Ziviler Ungehorsam und Wirtschaftsboykott
Protestierende, die aus dem Nichts auftauchen, Flugblätter auf die Straßen werfen und sofort wieder verschwinden; Zivilisten, die die Produkte der Staatsunternehmen boykottieren oder eine auf Kryptowährungen bauende Bank nutzen, um die nationalen Finanzsysteme zu umgehen. Denn auch die Wirtschaft des Landes steht weitgehend unter Kontrolle der Militärs.
Geschichte Seit 1962 regiert das Militär unter Abhaltung von Scheinwahlen. 2012 begann ein Prozess der Öffnung, der nach einem Erdrutschsieg von Aung San Suu Kyis NLD 2021 wieder in einem Militärputsch endete.
4.400 Menschen starben seitdem. Mehr als 25.000 wurden verhaftet, 2,6 Millionen sind auf der Flucht. Das Militär verfügt über rund 400.000 Soldaten, ein Vielfaches der Rebellen.
Um die Junta zu besiegen, wird es aber zu signifikanten Absetzbewegungen innerhalb des Militärs kommen müssen. Und das wird erst passieren, wenn die Soldaten ihre persönliche Sicherheit auf der Seite der Rebellen eher gewährleistet sehen, sagt Bauer.
Der Westen hält sich weitestgehend heraus
Auf Hilfe aus dem Westen darf der Widerstand jedenfalls nicht zählen. Auch Österreich bzw. die EU halten sich mit Ausnahme eines Sanktionspakets zurück. Weder wird effektive humanitäre Hilfe geleistet noch die demokratisch gewählte Untergrundregierung unterstützt. Möglichkeiten gebe es genug, sagt Bauer, “aber es fehlt der politische Wille”.

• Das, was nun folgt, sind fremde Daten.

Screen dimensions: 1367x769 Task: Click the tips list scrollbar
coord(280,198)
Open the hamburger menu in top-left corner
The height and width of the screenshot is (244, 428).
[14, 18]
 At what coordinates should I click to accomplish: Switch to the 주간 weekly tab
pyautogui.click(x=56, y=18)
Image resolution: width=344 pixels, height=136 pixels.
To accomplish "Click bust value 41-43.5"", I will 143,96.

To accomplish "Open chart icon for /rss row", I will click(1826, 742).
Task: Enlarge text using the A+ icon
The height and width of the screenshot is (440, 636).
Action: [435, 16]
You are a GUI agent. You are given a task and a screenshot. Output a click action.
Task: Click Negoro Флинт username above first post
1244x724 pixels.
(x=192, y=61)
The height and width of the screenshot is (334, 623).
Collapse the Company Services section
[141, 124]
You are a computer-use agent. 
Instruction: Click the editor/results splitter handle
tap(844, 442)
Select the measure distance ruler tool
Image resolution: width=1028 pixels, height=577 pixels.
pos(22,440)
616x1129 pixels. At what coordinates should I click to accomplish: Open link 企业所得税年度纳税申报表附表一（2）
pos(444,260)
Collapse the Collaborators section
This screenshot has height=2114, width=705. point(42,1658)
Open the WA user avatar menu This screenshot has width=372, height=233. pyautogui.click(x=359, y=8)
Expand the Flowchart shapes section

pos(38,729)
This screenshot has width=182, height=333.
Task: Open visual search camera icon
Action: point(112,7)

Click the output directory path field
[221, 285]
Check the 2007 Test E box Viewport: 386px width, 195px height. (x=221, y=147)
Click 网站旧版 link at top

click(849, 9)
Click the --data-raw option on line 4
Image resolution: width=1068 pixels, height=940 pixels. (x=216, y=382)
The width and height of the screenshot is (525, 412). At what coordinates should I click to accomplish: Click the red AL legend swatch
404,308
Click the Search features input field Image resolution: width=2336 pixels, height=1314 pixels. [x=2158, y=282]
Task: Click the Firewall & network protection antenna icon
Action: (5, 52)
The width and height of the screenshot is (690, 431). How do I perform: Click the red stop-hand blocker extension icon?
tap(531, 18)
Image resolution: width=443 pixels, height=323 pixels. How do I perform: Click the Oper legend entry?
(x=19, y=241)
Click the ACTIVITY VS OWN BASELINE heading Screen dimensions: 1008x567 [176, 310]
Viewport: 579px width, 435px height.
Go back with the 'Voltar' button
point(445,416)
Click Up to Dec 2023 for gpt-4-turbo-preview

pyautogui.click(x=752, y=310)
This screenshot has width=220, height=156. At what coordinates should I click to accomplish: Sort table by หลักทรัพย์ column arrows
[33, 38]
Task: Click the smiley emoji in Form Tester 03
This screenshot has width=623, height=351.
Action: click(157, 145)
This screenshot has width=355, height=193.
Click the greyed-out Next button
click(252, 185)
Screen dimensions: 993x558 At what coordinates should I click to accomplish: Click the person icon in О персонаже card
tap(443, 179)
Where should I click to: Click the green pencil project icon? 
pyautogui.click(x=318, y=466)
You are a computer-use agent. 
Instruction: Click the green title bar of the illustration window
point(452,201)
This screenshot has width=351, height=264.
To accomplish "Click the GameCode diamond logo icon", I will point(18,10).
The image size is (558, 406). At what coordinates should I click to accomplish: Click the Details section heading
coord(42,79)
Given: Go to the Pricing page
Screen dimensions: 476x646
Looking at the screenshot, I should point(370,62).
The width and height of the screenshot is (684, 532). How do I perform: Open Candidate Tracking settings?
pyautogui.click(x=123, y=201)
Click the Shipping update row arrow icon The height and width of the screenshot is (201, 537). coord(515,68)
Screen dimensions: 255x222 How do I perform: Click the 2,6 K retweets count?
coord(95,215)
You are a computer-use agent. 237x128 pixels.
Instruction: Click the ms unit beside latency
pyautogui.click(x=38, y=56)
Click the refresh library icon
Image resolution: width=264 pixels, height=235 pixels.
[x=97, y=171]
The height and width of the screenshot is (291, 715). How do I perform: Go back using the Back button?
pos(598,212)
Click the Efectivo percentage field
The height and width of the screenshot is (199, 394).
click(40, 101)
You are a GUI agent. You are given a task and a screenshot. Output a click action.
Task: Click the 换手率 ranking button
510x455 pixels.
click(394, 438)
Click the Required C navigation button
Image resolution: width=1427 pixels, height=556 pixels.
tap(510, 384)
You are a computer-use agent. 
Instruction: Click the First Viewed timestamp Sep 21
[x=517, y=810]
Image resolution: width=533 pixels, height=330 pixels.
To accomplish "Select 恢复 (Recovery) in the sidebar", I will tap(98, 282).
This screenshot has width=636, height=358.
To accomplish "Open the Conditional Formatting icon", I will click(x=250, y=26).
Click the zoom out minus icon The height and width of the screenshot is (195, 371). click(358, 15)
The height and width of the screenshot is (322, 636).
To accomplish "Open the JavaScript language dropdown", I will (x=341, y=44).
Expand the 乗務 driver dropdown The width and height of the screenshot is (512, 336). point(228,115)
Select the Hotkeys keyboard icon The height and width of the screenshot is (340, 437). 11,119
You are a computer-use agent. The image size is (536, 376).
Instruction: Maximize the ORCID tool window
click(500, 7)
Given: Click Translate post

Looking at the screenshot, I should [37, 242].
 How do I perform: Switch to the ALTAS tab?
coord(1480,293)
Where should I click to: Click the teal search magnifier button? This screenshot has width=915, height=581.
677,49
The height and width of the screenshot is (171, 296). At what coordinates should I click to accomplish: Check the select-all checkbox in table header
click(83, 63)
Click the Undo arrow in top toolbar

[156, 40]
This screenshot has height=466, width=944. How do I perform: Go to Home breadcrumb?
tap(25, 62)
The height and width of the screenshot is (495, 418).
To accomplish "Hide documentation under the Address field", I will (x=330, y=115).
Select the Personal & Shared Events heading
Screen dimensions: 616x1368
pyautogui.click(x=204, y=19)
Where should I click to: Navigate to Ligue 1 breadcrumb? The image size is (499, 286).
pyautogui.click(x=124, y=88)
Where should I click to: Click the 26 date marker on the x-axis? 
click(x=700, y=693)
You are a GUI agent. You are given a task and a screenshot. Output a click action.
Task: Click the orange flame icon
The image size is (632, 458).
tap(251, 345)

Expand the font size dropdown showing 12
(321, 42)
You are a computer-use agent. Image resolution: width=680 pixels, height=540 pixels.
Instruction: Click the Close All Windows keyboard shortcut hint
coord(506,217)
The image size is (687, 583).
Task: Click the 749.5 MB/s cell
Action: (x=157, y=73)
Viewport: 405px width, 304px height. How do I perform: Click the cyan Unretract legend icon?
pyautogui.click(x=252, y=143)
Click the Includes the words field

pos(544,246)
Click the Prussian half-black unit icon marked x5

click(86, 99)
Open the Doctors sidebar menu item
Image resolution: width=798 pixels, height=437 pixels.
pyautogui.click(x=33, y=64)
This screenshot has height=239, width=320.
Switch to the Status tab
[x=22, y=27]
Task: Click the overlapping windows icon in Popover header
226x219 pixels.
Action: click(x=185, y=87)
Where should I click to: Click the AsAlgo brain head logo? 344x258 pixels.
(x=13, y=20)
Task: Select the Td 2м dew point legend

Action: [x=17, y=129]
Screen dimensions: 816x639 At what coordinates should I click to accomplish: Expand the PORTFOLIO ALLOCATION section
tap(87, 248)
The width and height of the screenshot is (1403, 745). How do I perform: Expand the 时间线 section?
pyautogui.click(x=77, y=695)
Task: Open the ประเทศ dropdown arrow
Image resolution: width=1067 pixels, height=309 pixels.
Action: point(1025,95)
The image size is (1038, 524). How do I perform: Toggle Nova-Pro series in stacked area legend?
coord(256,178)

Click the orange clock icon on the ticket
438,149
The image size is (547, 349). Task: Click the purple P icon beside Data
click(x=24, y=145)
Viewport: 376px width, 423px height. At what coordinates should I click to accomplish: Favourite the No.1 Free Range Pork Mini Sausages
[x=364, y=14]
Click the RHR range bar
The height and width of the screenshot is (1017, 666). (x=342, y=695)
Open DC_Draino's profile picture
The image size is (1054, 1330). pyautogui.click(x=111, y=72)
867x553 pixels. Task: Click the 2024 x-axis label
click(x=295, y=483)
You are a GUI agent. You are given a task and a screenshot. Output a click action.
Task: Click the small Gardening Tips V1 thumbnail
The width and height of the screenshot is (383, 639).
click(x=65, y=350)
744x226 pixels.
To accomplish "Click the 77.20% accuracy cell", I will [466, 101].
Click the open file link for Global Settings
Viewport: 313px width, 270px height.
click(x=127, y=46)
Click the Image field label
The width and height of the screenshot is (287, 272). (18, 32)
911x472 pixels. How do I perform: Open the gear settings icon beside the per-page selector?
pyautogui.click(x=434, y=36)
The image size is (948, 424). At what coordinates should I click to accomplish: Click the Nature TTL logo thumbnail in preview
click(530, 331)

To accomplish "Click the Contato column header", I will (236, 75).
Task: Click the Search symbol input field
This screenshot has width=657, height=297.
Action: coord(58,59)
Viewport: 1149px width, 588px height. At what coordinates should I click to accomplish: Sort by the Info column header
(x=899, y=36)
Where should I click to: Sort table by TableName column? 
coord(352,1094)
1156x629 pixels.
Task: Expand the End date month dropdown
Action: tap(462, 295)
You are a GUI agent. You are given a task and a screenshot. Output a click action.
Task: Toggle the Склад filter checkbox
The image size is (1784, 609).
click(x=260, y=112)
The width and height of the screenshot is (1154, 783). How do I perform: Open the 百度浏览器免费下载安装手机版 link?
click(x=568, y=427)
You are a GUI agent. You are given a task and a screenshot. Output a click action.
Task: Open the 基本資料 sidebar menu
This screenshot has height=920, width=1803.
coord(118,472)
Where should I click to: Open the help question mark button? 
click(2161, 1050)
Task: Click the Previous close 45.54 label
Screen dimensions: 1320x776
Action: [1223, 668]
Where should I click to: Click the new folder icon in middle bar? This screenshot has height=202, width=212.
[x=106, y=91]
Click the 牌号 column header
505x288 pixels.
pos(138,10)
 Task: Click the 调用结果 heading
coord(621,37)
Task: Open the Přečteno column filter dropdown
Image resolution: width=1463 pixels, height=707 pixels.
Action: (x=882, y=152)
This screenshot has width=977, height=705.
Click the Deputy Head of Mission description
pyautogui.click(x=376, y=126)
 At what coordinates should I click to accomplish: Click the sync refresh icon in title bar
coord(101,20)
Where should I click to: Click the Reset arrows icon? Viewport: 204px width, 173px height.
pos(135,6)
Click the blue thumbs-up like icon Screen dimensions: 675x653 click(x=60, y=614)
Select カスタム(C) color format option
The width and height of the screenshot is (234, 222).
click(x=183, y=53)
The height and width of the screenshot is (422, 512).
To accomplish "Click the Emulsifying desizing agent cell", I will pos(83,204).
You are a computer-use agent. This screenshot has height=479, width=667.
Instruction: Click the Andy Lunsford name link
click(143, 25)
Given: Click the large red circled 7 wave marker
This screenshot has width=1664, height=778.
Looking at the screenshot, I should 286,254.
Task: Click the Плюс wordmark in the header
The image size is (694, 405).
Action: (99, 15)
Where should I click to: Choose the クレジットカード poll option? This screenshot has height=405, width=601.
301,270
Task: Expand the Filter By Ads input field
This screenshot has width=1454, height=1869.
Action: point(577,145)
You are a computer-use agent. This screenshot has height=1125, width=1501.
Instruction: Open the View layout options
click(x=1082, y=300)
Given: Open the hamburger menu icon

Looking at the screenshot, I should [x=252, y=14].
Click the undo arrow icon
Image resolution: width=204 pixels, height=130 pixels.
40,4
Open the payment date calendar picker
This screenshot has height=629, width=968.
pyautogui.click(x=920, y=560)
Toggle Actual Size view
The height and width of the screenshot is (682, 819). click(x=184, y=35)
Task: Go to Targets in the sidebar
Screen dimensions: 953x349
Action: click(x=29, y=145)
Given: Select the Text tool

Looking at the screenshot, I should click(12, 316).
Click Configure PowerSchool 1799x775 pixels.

Harry ist trotzdem überzeugt, dass das Militärregime in zwei, drei Jahren besiegt sein könnte. Was dann passiert, sei die eigentliche Herausforderung. Zwar gibt es seit Längerem Verhandlungen der demokratischen Kräfte und unterschiedlicher Rebellengruppen über eine neue Verfassung, aber “es gibt derzeit noch keinen Plan für ein alternatives politisches System danach”, sagt Harry. Ohne einen solchen laufe Myanmar aber Gefahr, nach einer Befreiung von der Junta in einem Bürgerkrieg zu versinken.
Würde Harry zurückkehren, wenn er könnte? “Sofort. Ich fühle mich schon schuldig, dass ich hier bin, während andere gefangen genommen werden - oder schlimmer”, sagt er, bevor er seine Tasche schnappt und auf die Uni läuft.